Saved entries:
============================================================
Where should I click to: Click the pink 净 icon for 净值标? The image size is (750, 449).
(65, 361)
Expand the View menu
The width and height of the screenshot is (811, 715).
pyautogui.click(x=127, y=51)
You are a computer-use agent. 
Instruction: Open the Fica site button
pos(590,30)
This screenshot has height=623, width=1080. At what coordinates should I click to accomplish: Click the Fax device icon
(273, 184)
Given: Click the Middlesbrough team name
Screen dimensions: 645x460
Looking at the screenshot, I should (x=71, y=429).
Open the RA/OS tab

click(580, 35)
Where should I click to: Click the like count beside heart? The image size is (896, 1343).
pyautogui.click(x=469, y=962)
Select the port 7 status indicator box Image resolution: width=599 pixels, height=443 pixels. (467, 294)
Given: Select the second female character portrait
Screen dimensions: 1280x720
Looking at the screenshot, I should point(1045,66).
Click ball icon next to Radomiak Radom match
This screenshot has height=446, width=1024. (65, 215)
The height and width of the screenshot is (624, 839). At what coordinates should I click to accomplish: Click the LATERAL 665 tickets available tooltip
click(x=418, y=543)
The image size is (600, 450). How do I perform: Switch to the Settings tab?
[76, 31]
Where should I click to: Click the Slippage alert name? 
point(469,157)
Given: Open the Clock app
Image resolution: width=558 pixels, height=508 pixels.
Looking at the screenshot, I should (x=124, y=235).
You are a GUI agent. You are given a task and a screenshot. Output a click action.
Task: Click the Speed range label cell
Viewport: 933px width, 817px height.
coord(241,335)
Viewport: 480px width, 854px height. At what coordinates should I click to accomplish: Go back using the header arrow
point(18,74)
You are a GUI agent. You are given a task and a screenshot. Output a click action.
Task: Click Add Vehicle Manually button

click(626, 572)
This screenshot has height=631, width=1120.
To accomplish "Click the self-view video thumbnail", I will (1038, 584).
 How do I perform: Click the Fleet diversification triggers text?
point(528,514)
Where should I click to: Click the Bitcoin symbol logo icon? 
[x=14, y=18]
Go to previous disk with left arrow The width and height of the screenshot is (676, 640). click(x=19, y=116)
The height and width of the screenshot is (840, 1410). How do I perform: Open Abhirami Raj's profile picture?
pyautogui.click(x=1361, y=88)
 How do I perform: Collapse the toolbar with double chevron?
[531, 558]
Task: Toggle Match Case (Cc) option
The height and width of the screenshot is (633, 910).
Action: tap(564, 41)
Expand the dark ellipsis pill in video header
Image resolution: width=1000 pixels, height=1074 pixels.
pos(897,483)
============================================================
Exercise directions => From the records above, extract every entry verbatim.

Result =>
Where should I click to: Click the pink 净 icon for 净值标? The image size is (750, 449).
(65, 361)
Expand the View menu
The width and height of the screenshot is (811, 715).
pyautogui.click(x=127, y=51)
You are a computer-use agent. 
Instruction: Open the Fica site button
pos(590,30)
This screenshot has height=623, width=1080. At what coordinates should I click to accomplish: Click the Fax device icon
(273, 184)
Given: Click the Middlesbrough team name
Screen dimensions: 645x460
Looking at the screenshot, I should (x=71, y=429).
Open the RA/OS tab

click(580, 35)
Where should I click to: Click the like count beside heart? The image size is (896, 1343).
pyautogui.click(x=469, y=962)
Select the port 7 status indicator box Image resolution: width=599 pixels, height=443 pixels. (467, 294)
Given: Select the second female character portrait
Screen dimensions: 1280x720
Looking at the screenshot, I should point(1045,66).
Click ball icon next to Radomiak Radom match
This screenshot has height=446, width=1024. (65, 215)
The height and width of the screenshot is (624, 839). At what coordinates should I click to accomplish: Click the LATERAL 665 tickets available tooltip
click(x=418, y=543)
The image size is (600, 450). How do I perform: Switch to the Settings tab?
[76, 31]
Where should I click to: Click the Slippage alert name? 
point(469,157)
Given: Open the Clock app
Image resolution: width=558 pixels, height=508 pixels.
Looking at the screenshot, I should (x=124, y=235).
You are a GUI agent. You are given a task and a screenshot. Output a click action.
Task: Click the Speed range label cell
Viewport: 933px width, 817px height.
coord(241,335)
Viewport: 480px width, 854px height. At what coordinates should I click to accomplish: Go back using the header arrow
point(18,74)
You are a GUI agent. You are given a task and a screenshot. Output a click action.
Task: Click Add Vehicle Manually button

click(626, 572)
This screenshot has height=631, width=1120.
To accomplish "Click the self-view video thumbnail", I will (1038, 584).
 How do I perform: Click the Fleet diversification triggers text?
point(528,514)
Where should I click to: Click the Bitcoin symbol logo icon? 
[x=14, y=18]
Go to previous disk with left arrow The width and height of the screenshot is (676, 640). click(x=19, y=116)
The height and width of the screenshot is (840, 1410). How do I perform: Open Abhirami Raj's profile picture?
pyautogui.click(x=1361, y=88)
 How do I perform: Collapse the toolbar with double chevron?
[531, 558]
Task: Toggle Match Case (Cc) option
The height and width of the screenshot is (633, 910).
Action: tap(564, 41)
Expand the dark ellipsis pill in video header
Image resolution: width=1000 pixels, height=1074 pixels.
pos(897,483)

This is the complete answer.